_Goal_: How would you render this sentence from the book commentary below in Spanish: "The more outrageous the claims, the wider the readership."

_Source extract_:
The book has been out in Israel for a while, now it’s in English. Sand has produced what is essentially a selective history of the Jews to prove a political point, according to large numbers of unimpressed Jewish readers. The "moral" of the story is based on disproving the heritage claims of the Jews to Israel.
I’m not qualified to discuss Jewish history. I’m about as WASP as a mammal can get, back to pre-Roman times. I’ve had quite a few Jewish friends and an in-law or so, but that’s not exactly an advanced academic background in the subject.
What I can discuss is marketing, and the sort of cultural imagery this book and its ideologically propelled kind create, from a different perspective.
Push-button polemics are a feature of modern publishing - they’re more significant as marketing exercises than as actual literature. The more outrageous the claims, the wider the readership. Many “authors” sell very well on this basis, and if they can’t claim to cause literacy in any form, they can always claim to be keeping print publishers off the streets.

_Extracted information_:

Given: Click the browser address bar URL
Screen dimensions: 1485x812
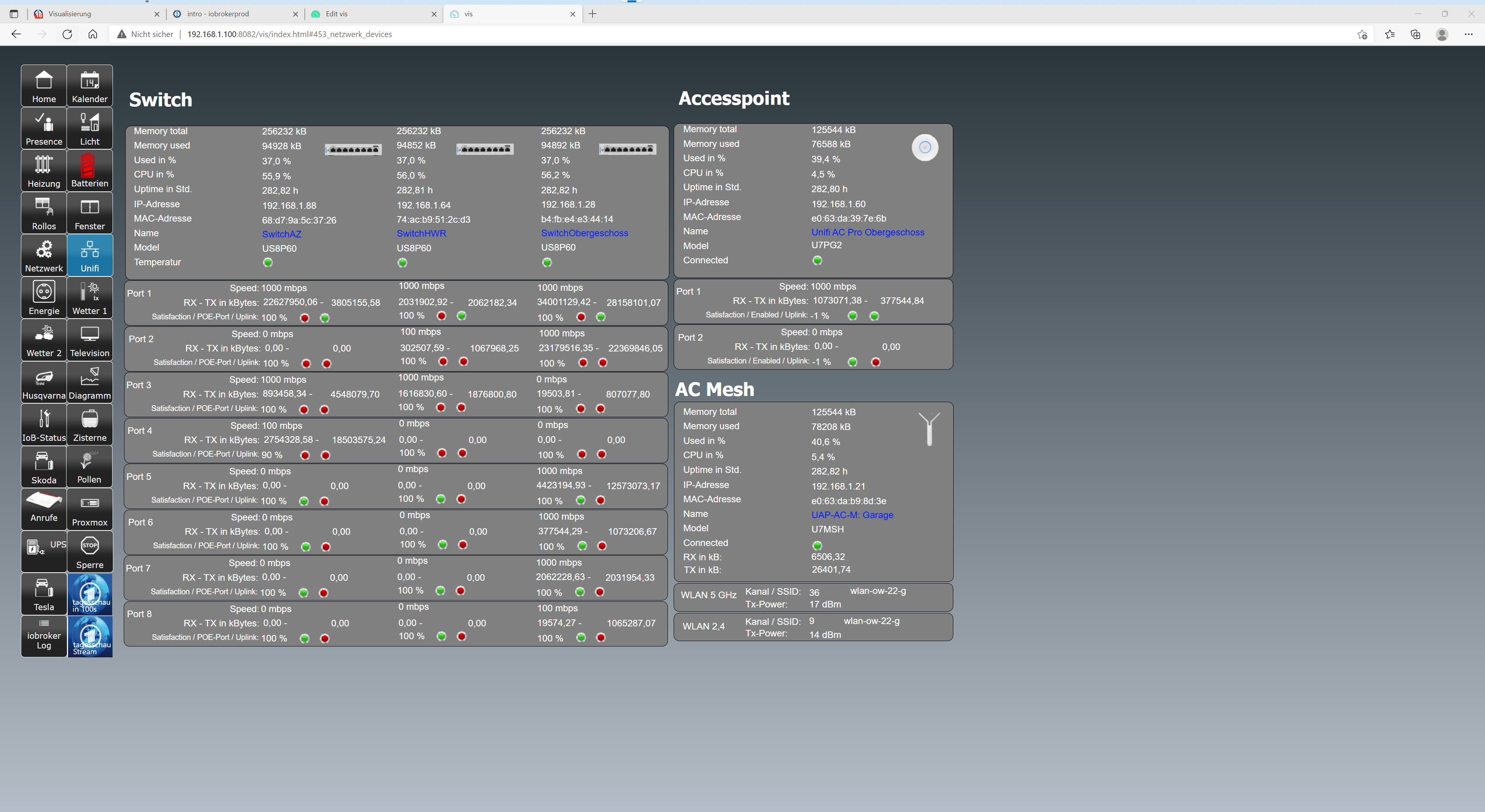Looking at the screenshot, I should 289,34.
--
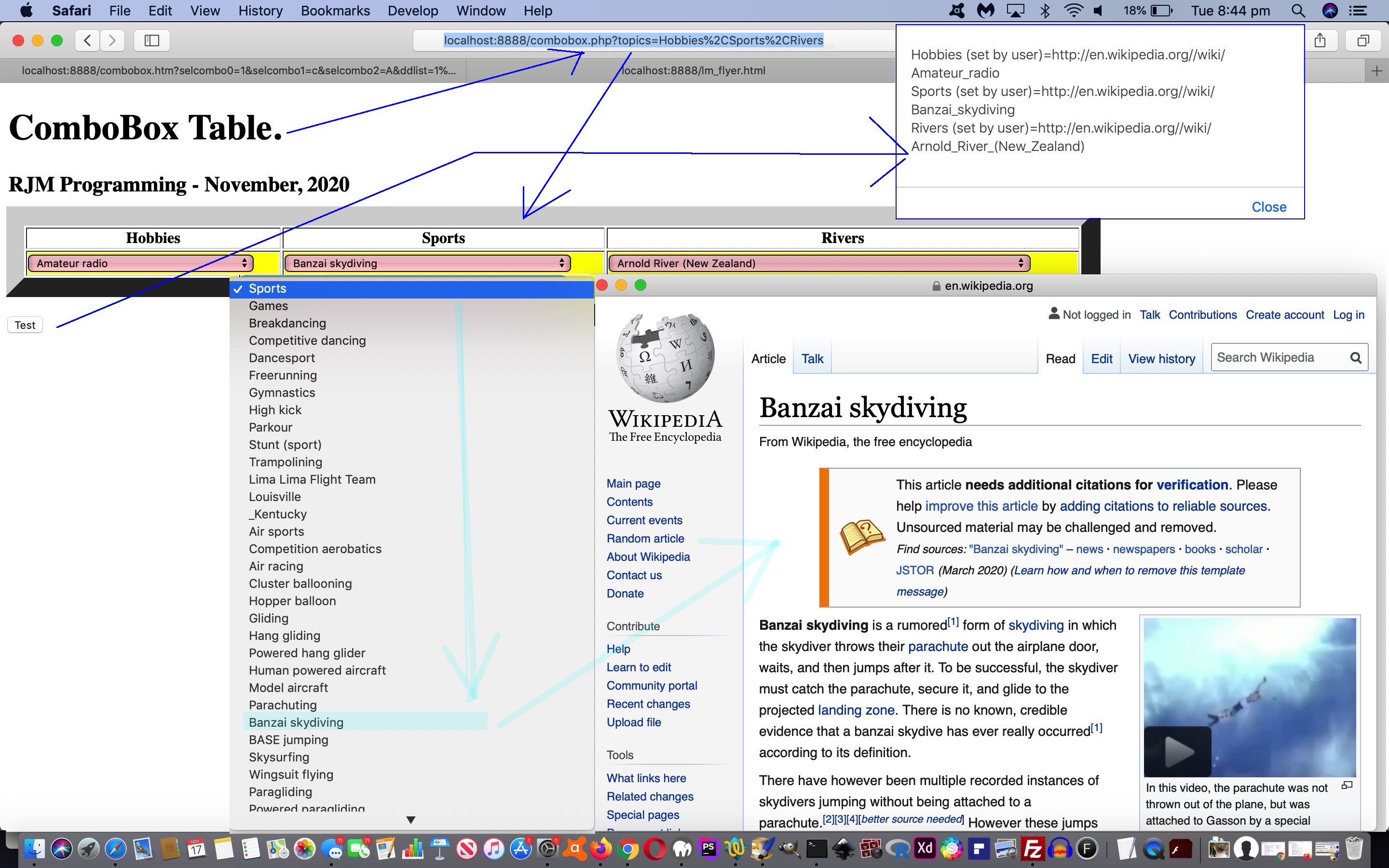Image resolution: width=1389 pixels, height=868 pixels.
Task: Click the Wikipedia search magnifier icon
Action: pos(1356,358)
...
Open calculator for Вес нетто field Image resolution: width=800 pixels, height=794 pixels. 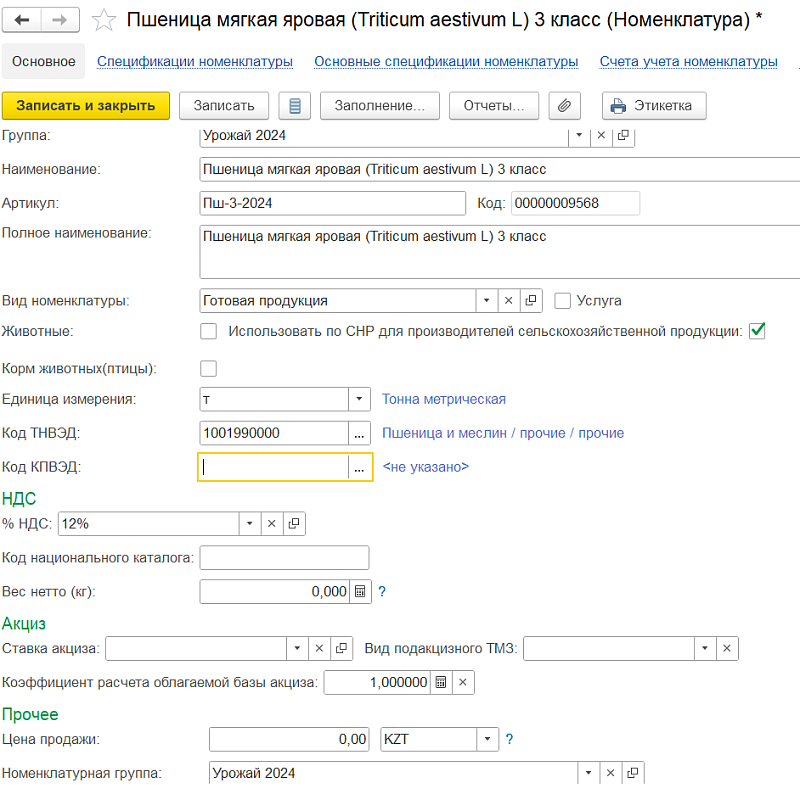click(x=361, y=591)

_Solution_: Cuanto más escandalosas son las afirmaciones, más amplio es el público lector.